Currently, there is scientific consensus that higher spatial resolution also increases the accuracy of models that model the effects of climate change; however, to what extent is still largely unknown. Higher spatial resolution typically comes at a high price in terms of computational time and hardware requirements. It is therefore of utmost importance to better understand what higher resolutions actually bring in terms of new insights for modeling climate change impacts.

We will use the coarse resolution standard dataset (W5E5) for climate change impact models. A variety of models examining climate change impacts have already been computed using this data as a baseline. This has the advantage that data from several models with a coarse resolution are already available. The W5E5 dataset is scaled to 1km spatial resolution using the CHELSA methodology.

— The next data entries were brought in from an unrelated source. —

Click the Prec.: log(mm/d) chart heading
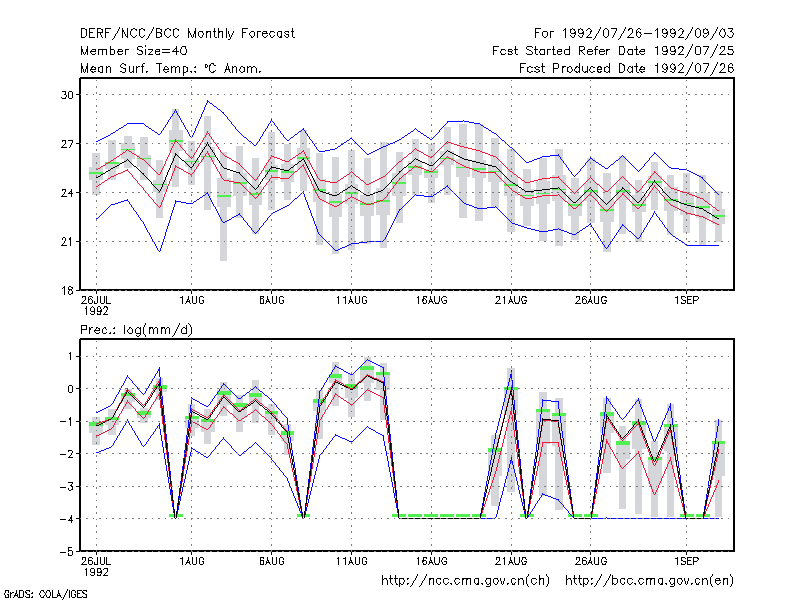Image resolution: width=800 pixels, height=600 pixels. pos(136,330)
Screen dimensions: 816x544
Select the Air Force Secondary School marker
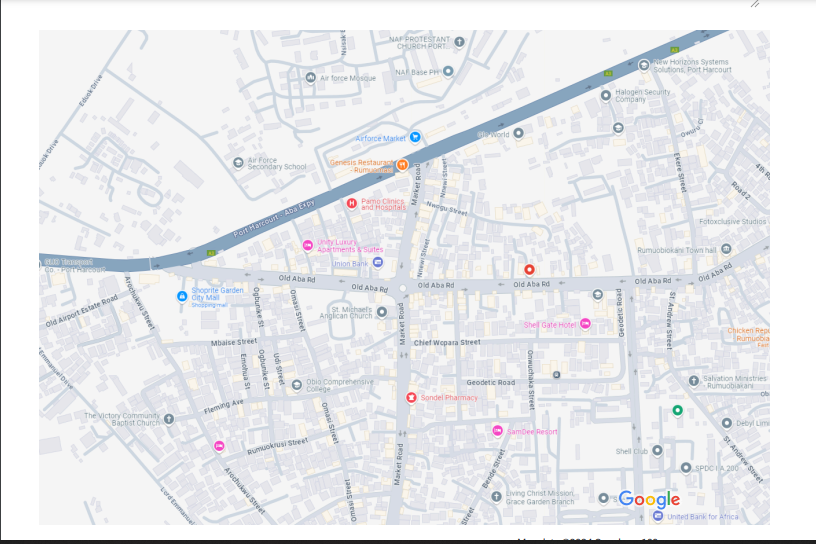pos(238,162)
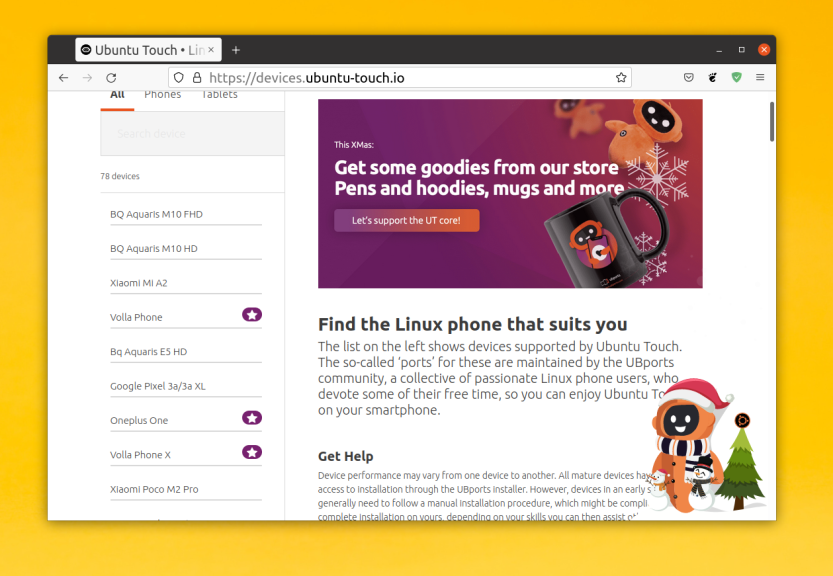Click the browser back arrow
The image size is (833, 576).
63,77
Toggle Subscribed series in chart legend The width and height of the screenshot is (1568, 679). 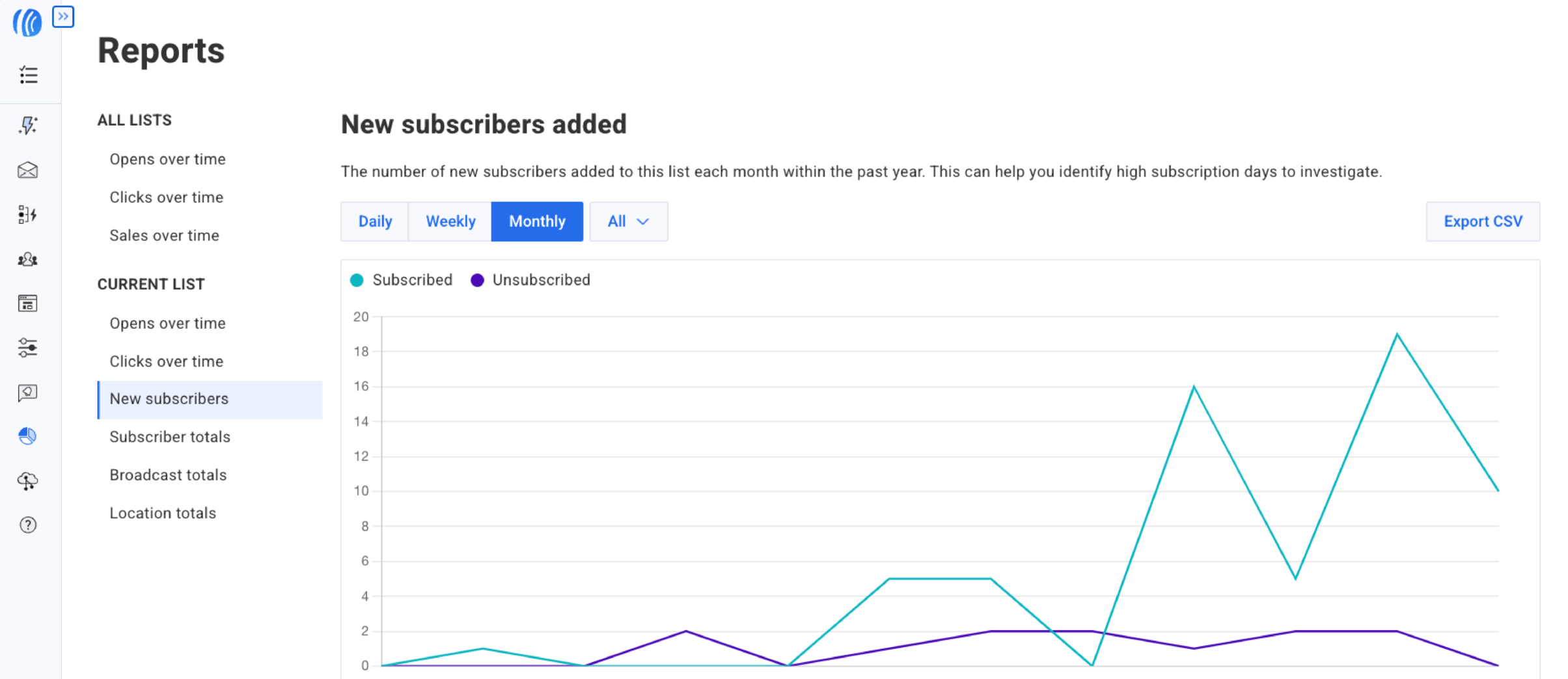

Models already computed at coarse resolution will then be additionally computed again at high spatial resolution to allow direct comparison of the effects of high resolution in a standardized comparison. We will compare the results of different models computed at either low or high spatial resolution, and investigate the performance improvement of increasing the spatial resolution of important environmental variables such as temperature, or precipitation in climate impact models.

Models that capture the impacts of climate change are often already established in their specific disciplines. However, cross-disciplinary comparisons are still lacking, and many questions remain about how confident we are in estimating climate change impacts on natural and human-dominated systems. Given the current pace of climate change, some of these questions will need to be answered fairly soon. While scientific expectations for high-resolution climate data for climate impact models are high, we still do not know the extent to which increasingly high-resolution models can actually better estimate climate change impacts. Answering this question will provide new insights into how best to mitigate or adapt to climate change in the future.

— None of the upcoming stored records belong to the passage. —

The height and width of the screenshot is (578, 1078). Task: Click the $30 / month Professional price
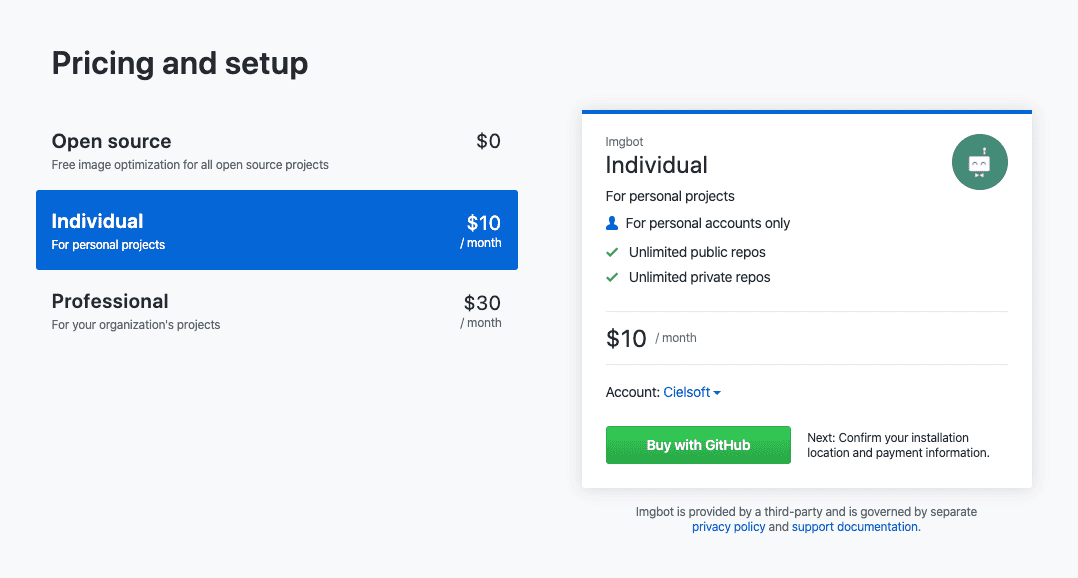click(x=482, y=310)
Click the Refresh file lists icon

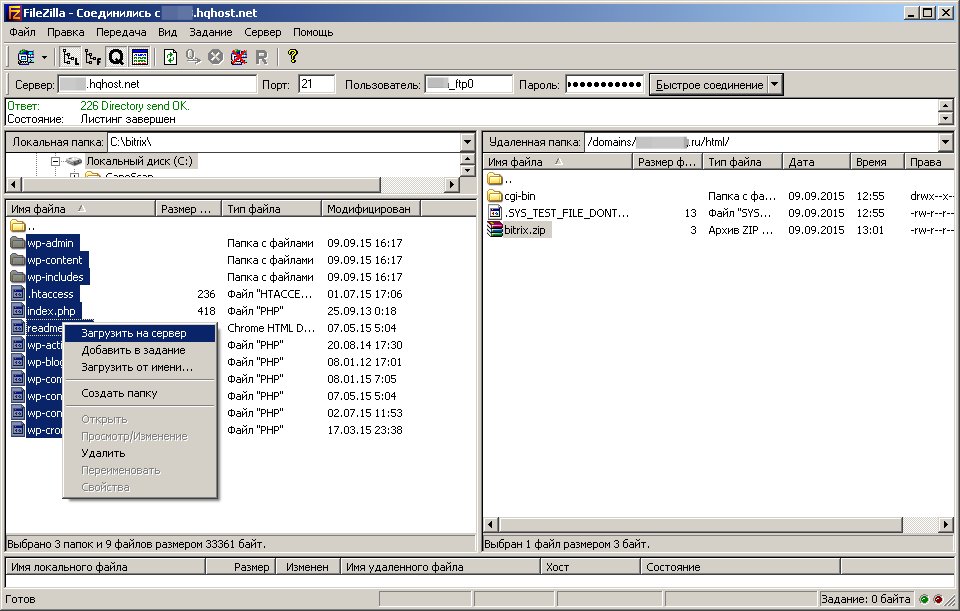170,57
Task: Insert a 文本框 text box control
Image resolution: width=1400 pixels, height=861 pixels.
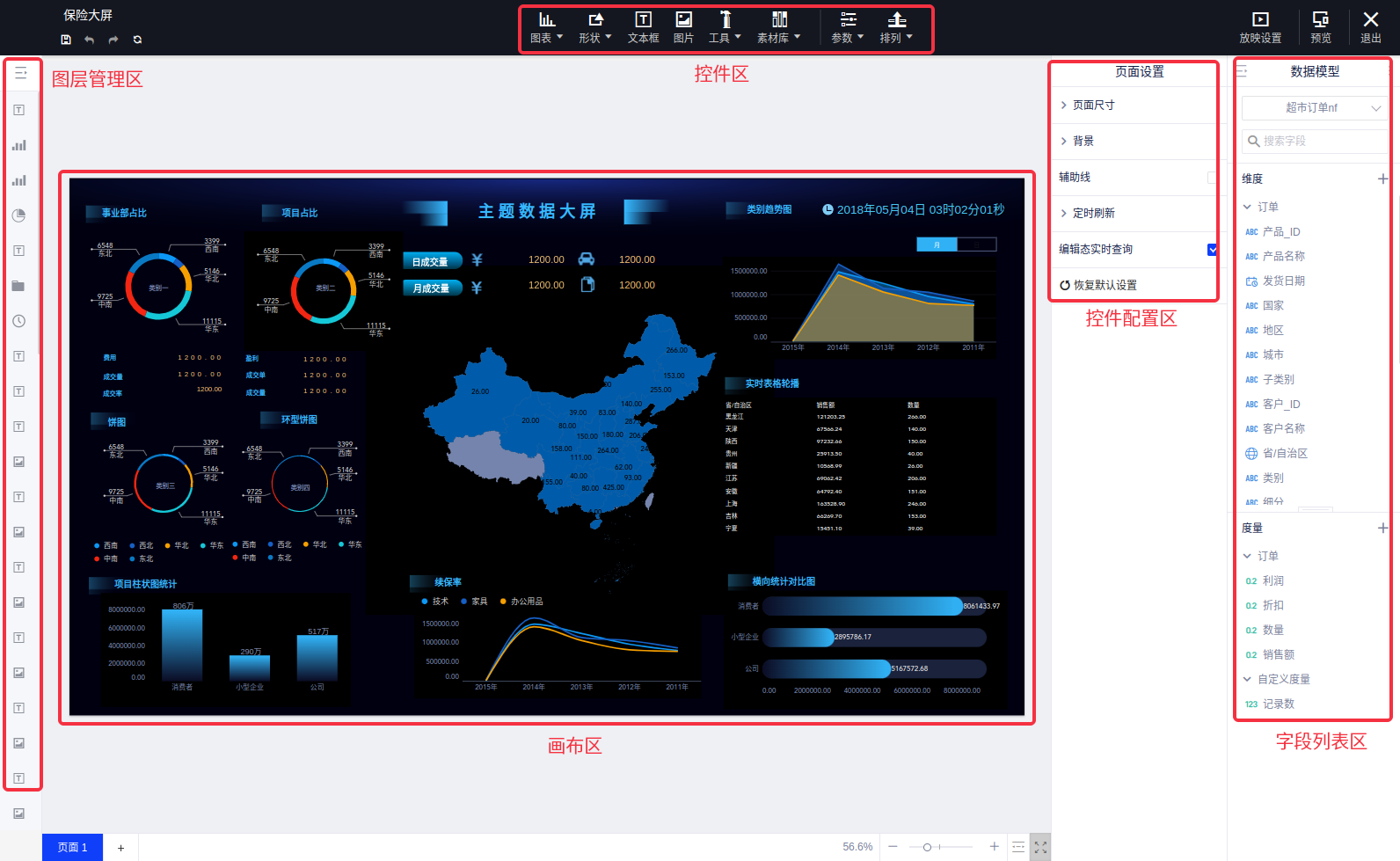Action: tap(643, 27)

Using COST action instruments to link the work packages. The core analysis will be done at WSL. Through short scientific missions, climate change impact models from two other institutions will be integrated into the study. By conducting a workshop at the ISIMIP meeting we will additionally reach out to the larger impact modelling community.

Aside from the terrestrial biodiversity models, we will run three additional climate change impact models which are implemented at our collaboration institutions. Each of these three models is already implemented at the respective institution and runs can be implemented in a short time, as only a change in the climate forcing data is needed in this case. We will use the scientific short mission instrument from within the COST action PROCLIAS to fund short trips of the requested postdoc to these institutions to work together with the respective institution on the implementation of the respective model. Two such short missions are planned, one to work on LPJ-GUESS at BikF in Frankfurt, and one to the PIK in Potsdam to work on the 4C forest model and the SWIM hydrological model.